High-Throughput Absorbance-Activated Droplet Sorting for Engineering Aldehyde Dehydrogenases

Abstract

Recent decades have seen a dramatic increase in the commercial use of biocatalysts, transitioning from energy-intensive traditional chemistries to more sustainable methods. Current enzyme engineering techniques, such as directed evolution, require the generation and testing of large mutant libraries to identify optimized variants. Unfortunately, conventional screening methods are unable to screen such large libraries in a robust and timely manner. Droplet-based microfluidic systems have emerged as a powerful high-throughput tool for library screening at kilohertz rates. Unfortunately, almost all reported systems are based on fluorescence detection, restricting their use to a limited number of enzyme types that naturally convert fluorogenic substrates or require the use of surrogate substrates. To expand the range of enzymes amenable to evolution using droplet-based microfluidic systems, we present an absorbance-activated droplet sorter that allows droplet sorting at kilohertz rates without the need for optical monitoring of the microfluidic system. To demonstrate the utility of the sorter, we rapidly screen a 10⁵-member aldehyde dehydrogenase library towards D-glyceraldehyde using a NADH mediated coupled assay that generates WST-1 formazan as the colorimetric product. We successfully identify a variant with a 51 % improvement in catalytic efficiency and a significant increase in overall activity across a broad substrate spectrum.

Figure 1

Operation of the iAADS platform. a) The optical path from source to detector.
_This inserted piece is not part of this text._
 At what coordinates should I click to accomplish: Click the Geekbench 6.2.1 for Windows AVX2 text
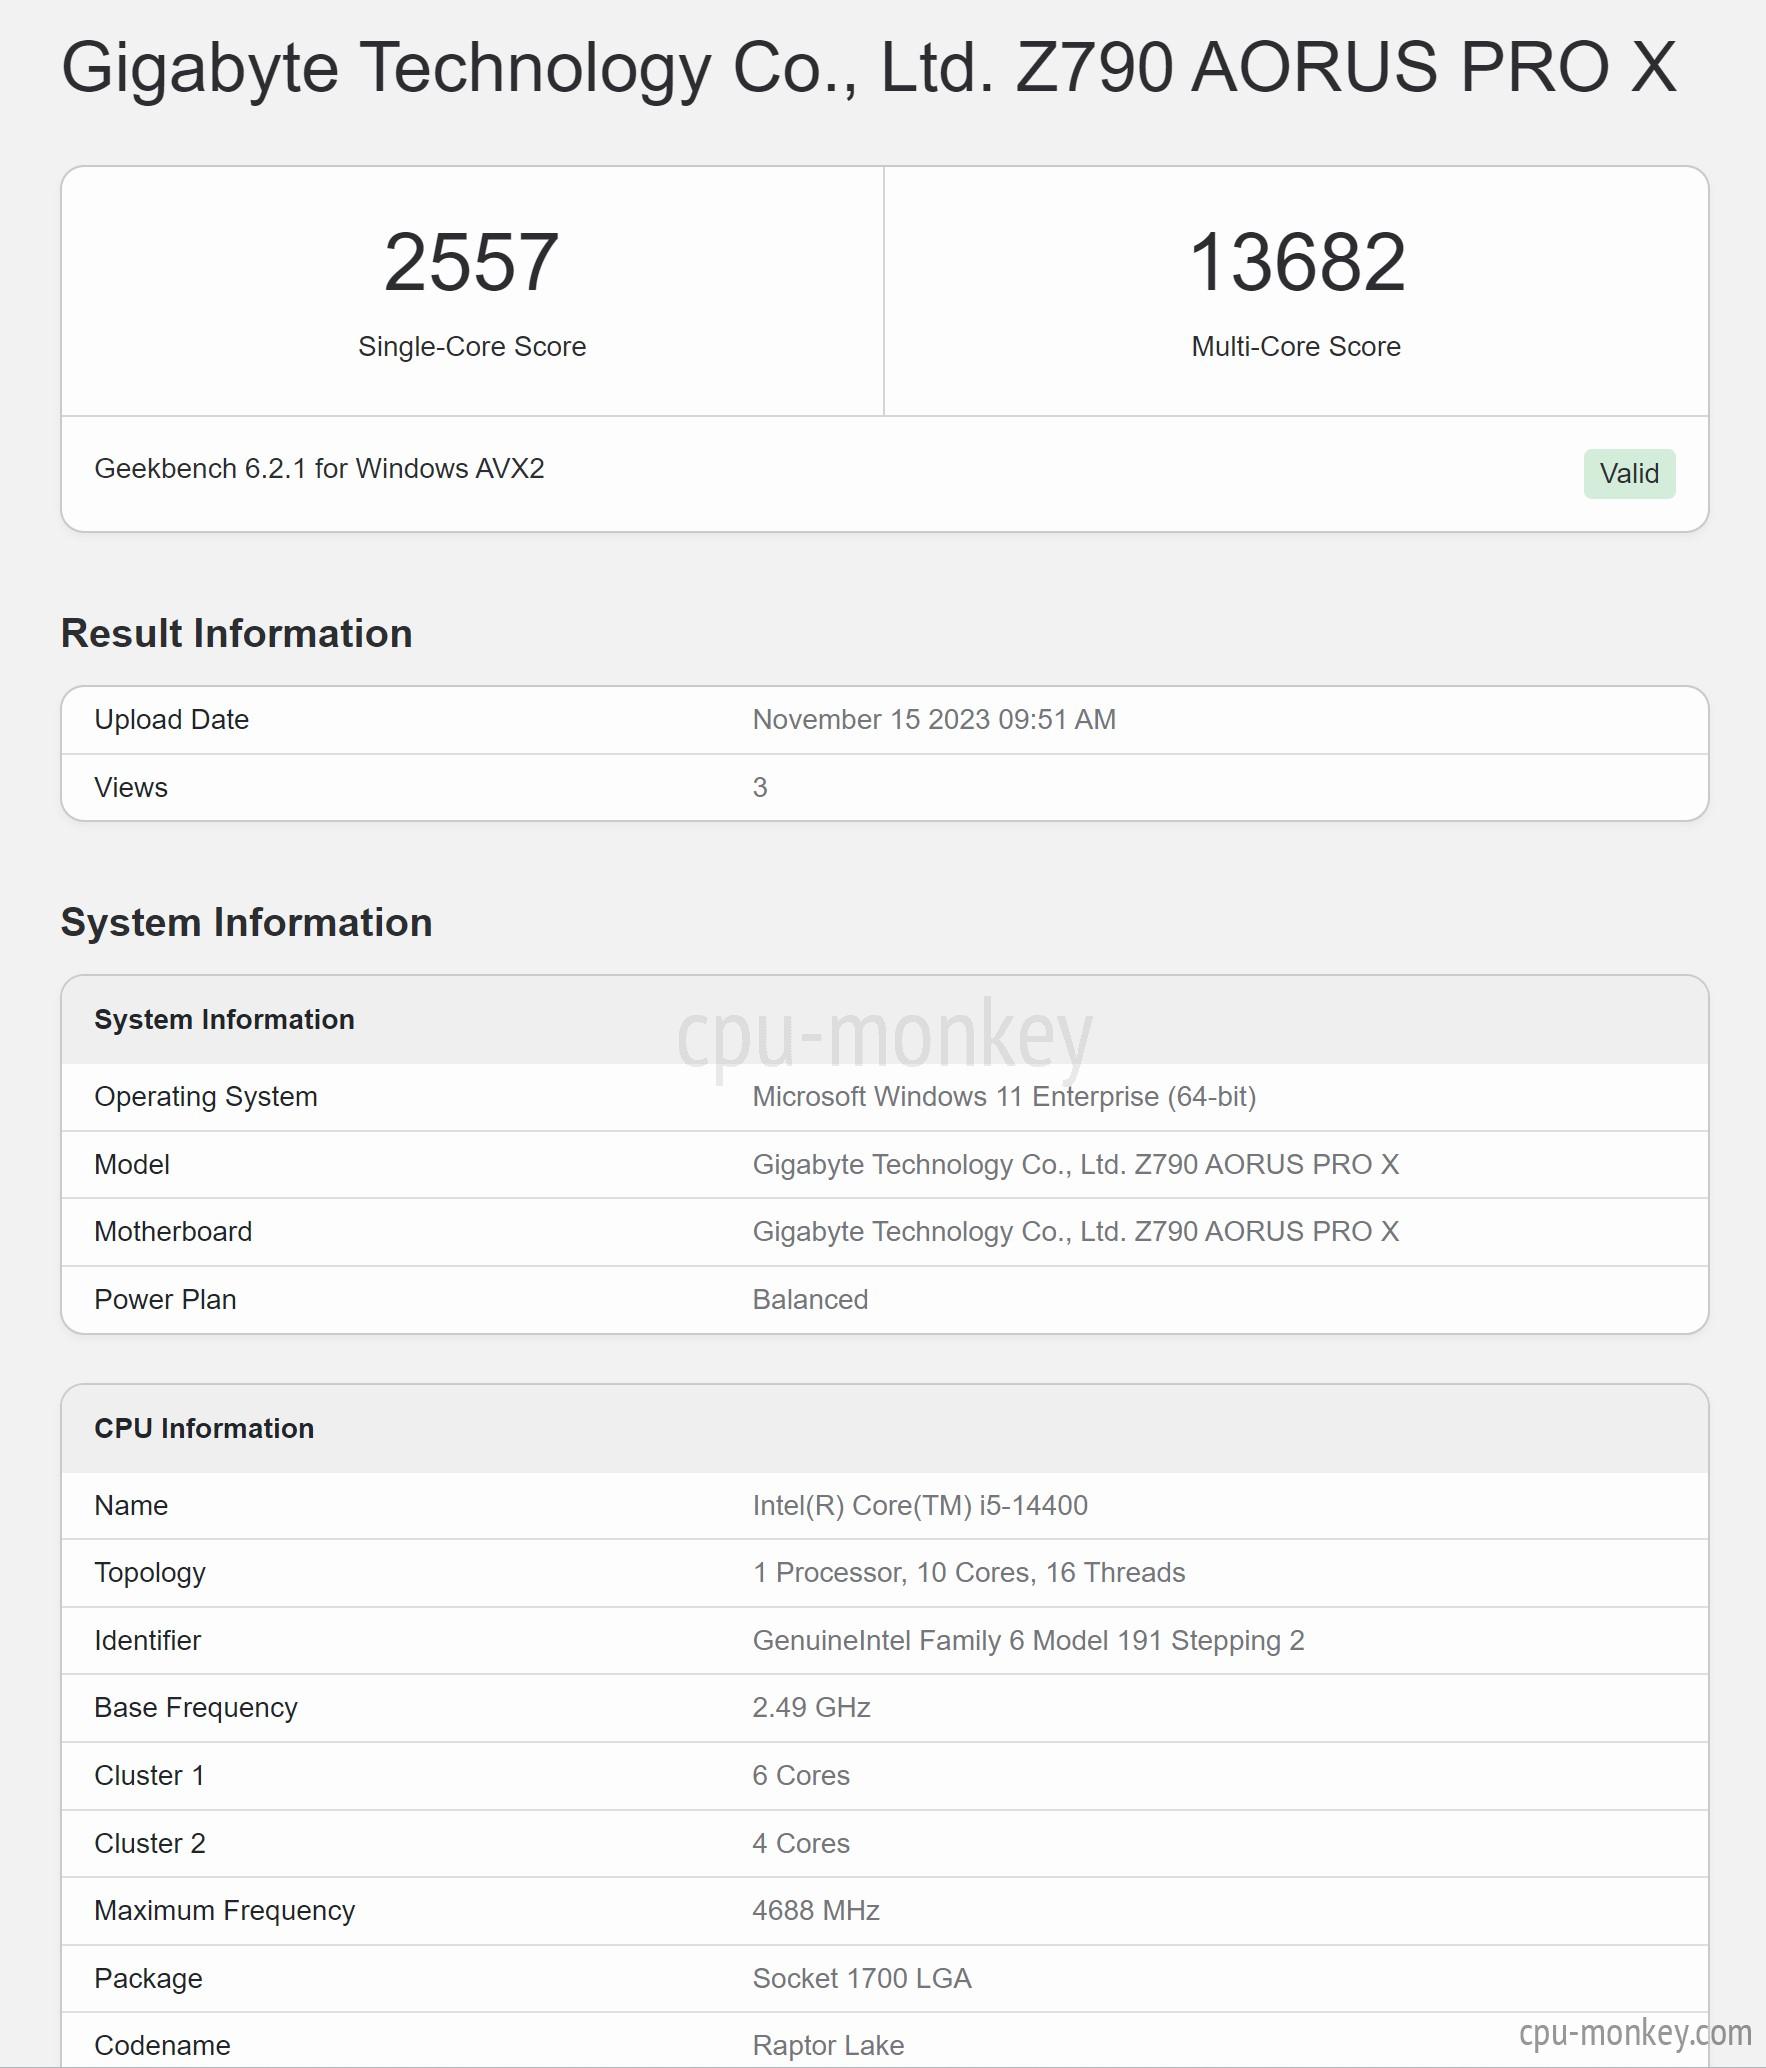click(319, 468)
Collimated light from the microscope condenser passes through a 35 μm×25 μm transparent window within an opaque lithographic mask attached to the bottom of the glass substrate of the microfluidic device. The mask window positioned directly underneath the channel constitutes the detection region. Transmitted light is collected by the microscope objective and directed to a PMT. b) Illustration of the working principle of the iAADS platform. When droplets flow through the detection volume, the light transmitted through a single droplet is recorded by the PMT. Signals are continuously monitored by a FPGA, which based upon a user‐defined threshold can issue a sorting pulse. If a sorting pulse is generated, an actuating dielectric force moves the droplet towards the positive outlet, where it is detected by measuring an impedance variation as it passes across electrodes connected to a lock‐in amplifier. c) Left: Representative time traces managed by the FPGA. Right: Representative time traces displayed on the lock‐in amplifier software.

Figure 2

Characterization of the iAADS platform. a) Intensity histogram obtained from a mixture of droplets containing 0 μM, 25 μM, 50 μM and 100 μM fluorescein solutions. b) Average intensities of the component populations as a function of concentration indicate a concentration limit of detection of 7.1 μM and an analytical sensitivity of 0.001 VμM⁻¹. The means and standard deviations were extracted by fitting the histogram in panel (a) to a sum of four Gaussian components. 300,000 droplets were processed to generate these data. c) Representative time trace obtained when the sub‐population of 100 μM droplets shown in (a) are sorted at a rate of 950 Hz and with a sorting efficiency of 97 %. The auxiliary input signal is shown in red and facilitates the monitoring of sorted droplets (shown in blue).

Figure 3

Evolution of VpALDH. a) The screening assay used for the evolution of VpALDH. b) Histogram of absorbance signals from 180,000 individual droplets containing 0 μM, 75 μM, 150 μM or 300 μM WST‐1 formazan solutions. c) Extracted means and standard deviations, obtained by fitting the data in panel (b) to a sum of four Gaussian components. Such an analysis yields a concentration detection limit of approximately 15 μM for WST‐1 formazan. 100,000 droplets were processed to generate these data. d) A representative histogram for approximately 900,000 droplets observed during library screening.

Figure 4

Characterization of VpALDH variants. a) The quaternary (right) and tertiary structures (lower left) of VpALDH were predicted by AlphaFold2. The oligomerization interface between two monomeric subunits forming a larger ß‐sheet is shown in the upper left. The chains in the homo‐tetramer (right) are color‐coded and the mutations identified by re‐screening are highlighted in red. The catalytic cysteine at position 286 is shown as blue sticks (upper left, dotted circle). b) Correlation of half‐lives, t _1/2, against melting temperatures, T _m, is shown for the wild‐type VpALDH and the obtained variants. c) Percentage changes in specific activity of VpALDH variants compared to the wild‐type. Variants were tested on several C1 to C6 aldehydes and on one aromatic aldehyde at a concentration of 5 mM. Measurements were performed in triplicates (n=3) and standard deviations are shown as error bars.